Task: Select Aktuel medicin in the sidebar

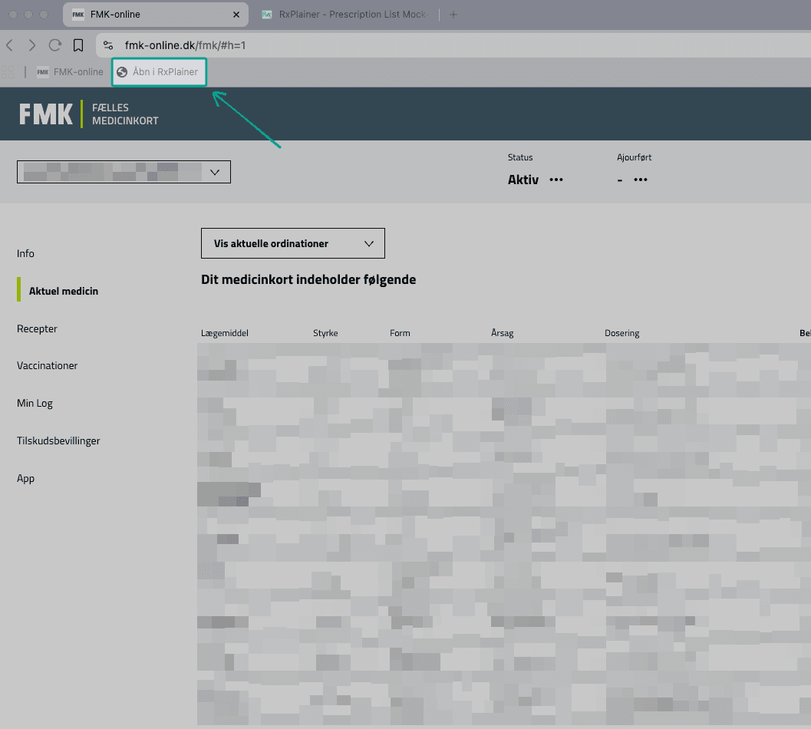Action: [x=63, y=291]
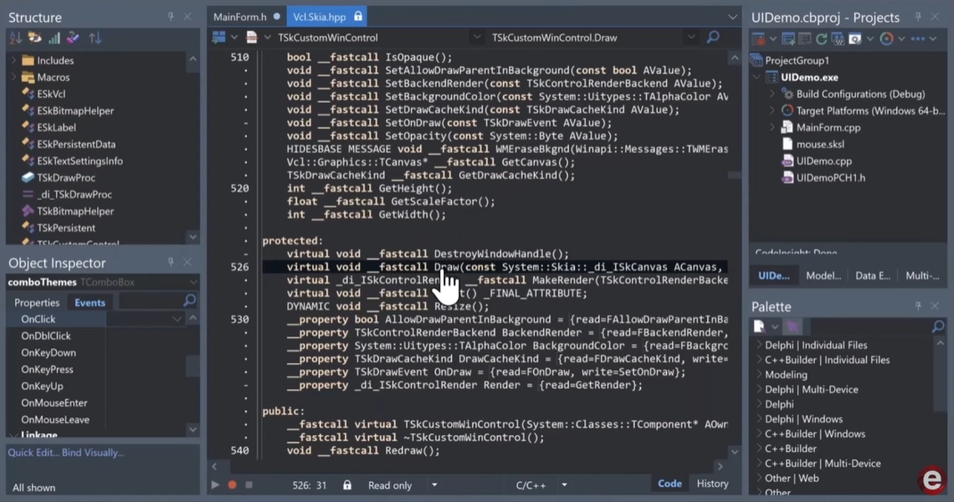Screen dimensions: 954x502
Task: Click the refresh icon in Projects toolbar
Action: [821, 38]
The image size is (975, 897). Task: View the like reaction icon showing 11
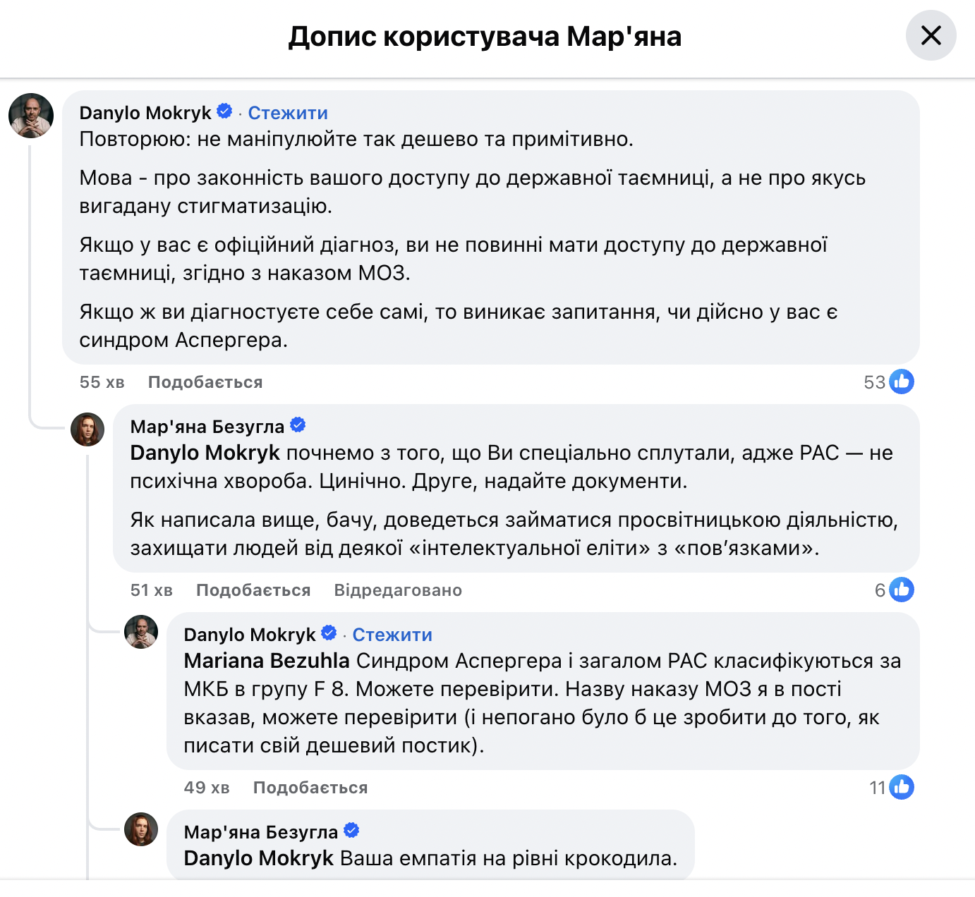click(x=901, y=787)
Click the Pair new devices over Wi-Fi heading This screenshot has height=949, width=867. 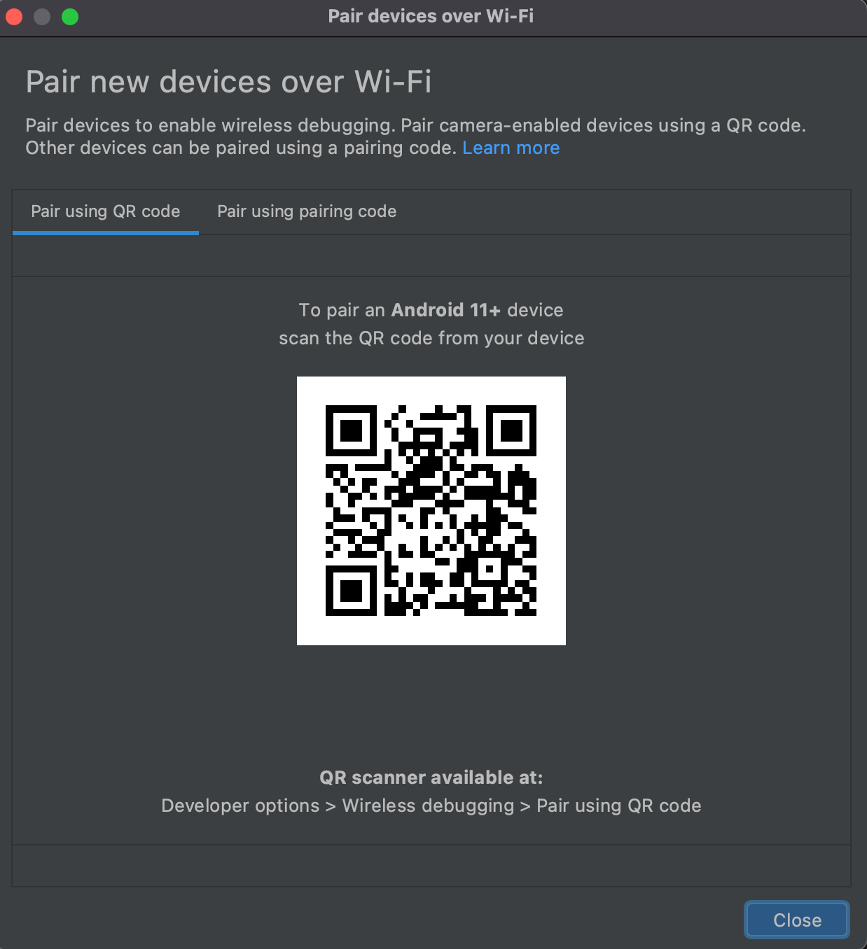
----
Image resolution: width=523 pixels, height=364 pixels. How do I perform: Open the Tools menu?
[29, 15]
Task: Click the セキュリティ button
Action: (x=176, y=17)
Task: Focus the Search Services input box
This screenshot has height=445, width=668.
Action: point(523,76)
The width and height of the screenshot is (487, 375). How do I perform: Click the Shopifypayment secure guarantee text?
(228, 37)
----
Assignment | Start at the line above containing "Task: Select Aktuel medicin in the sidebar" and stop at the line containing "Click the Pair": print those lines and everything between them exactly, but not the pictures.

Result |
Task: Select Aktuel medicin in the sidebar

Action: [x=63, y=291]
Screen dimensions: 954x502
Task: Click the refresh icon in Projects toolbar
Action: [821, 38]
The image size is (975, 897). Task: View the like reaction icon showing 11
click(x=901, y=787)
Click the Pair new devices over Wi-Fi heading This screenshot has height=949, width=867. 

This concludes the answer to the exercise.